AcademySoftwareFoundation / OpenShadingLanguage

Advanced shading language for production GI renderers
BSD 3-Clause "New" or "Revised" License
2.07k stars 350 forks source link

Fix userdata binding corner case #1673

Closed aconty closed 1 year ago

aconty commented 1 year ago

Description

This includes two fixes:

1) When registering symbols that need user data, sort the entries in the set so the layer number is ignored. A needed udata iteam shouldn't depend on the layer and separating them makes find_userdata_index() sometimes find an index with different derivs status.

2) osl_bind_interpolated_param() is memcpy'ing derivs that might not be there, yielding corrupted derivs and possibly a crash.

Checklist:

lgritz commented 1 year ago

So this is the fix for the weird problem we were looking at last week?

Background: For those outside SPI, we had stumbled across a shader network that produced incorrect results when we DISABLED instance merging (when two shader instance nodes in a group have identical inputs and do identical computations, they are merged and the newly single node's outputs are sent to wherever the original ones' outputs went). We're accustomed to occasionally seeing some kind of logic error on our/my part where two nodes were merged when it wasn't actually safe to do so, but in this case, the merged result was correct but when merging was disabled, it was wrong. Real head scratcher.

Looks like Alex has tracked it down, which is awesome and an impressive feat of detective work.

Alex, I wonder if you could spell out for us exactly what was going wrong and how this fixes things? I think I get the gist -- there were two nodes that needed the same bit of named userdata, but one needed the derivs of the userdata and the other did not. Once merged, the derivatives would be retrieved by the merged node, since its output would be connected to the downstream sink that needed derivs. But when unmerged, if the one that didn't need derivs retrieved the userdata first, no derivs would be present (and by the time the one that needed derivs runs, the userdata is already computed and cached, deriv-free).

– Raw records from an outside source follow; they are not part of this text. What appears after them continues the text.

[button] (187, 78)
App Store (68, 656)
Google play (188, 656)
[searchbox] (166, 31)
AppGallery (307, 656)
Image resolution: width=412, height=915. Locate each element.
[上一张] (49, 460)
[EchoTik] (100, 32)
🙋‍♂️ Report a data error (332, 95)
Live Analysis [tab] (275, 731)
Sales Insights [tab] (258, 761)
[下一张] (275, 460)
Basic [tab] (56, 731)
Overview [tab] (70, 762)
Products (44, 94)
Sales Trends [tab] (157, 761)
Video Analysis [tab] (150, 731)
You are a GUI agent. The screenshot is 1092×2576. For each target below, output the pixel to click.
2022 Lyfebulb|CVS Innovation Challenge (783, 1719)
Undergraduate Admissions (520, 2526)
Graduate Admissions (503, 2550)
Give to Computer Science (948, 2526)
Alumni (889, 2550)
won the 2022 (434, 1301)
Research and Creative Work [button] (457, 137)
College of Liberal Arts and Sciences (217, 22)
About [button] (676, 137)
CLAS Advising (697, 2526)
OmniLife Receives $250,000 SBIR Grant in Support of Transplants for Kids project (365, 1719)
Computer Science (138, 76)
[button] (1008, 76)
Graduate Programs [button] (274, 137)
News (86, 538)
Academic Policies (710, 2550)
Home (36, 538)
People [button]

I think I get that part, but I am still a little hazy about how exactly this is fixed by removing the layer index from the sorting criteria of the list of userdata we will need. Won't you still have two entries in the list, one needing derivs and the other not, and so there is some kind of order dependence you are inadvertently relying on? Oh, is it a set of some kind, so there is not a second entry at all if the sort doesn't make them look different? But even in that case, if the first one added to the set doesn't need derivs but the second does, what is the mechanism by which the record already in the set becomes aware that it needs that userdata to compute derivs?

aconty commented 1 year ago

Exactly, it is a set<> built on that index that was considering the layer num. Now that it ignores it both layer will get the same entry in the set, and since one needs derivs, it will promote the entry. Without this change two entries are put in the set, and then find_userdata_index() will get the first one, which may not have derivs and fail to retrieve them.

We had to identical layers asking for Pref [ lockgeom off ]. One needed derivs, the other one did. When not merging we were unlucky and find_userdata_index() was going always for the one without derivs.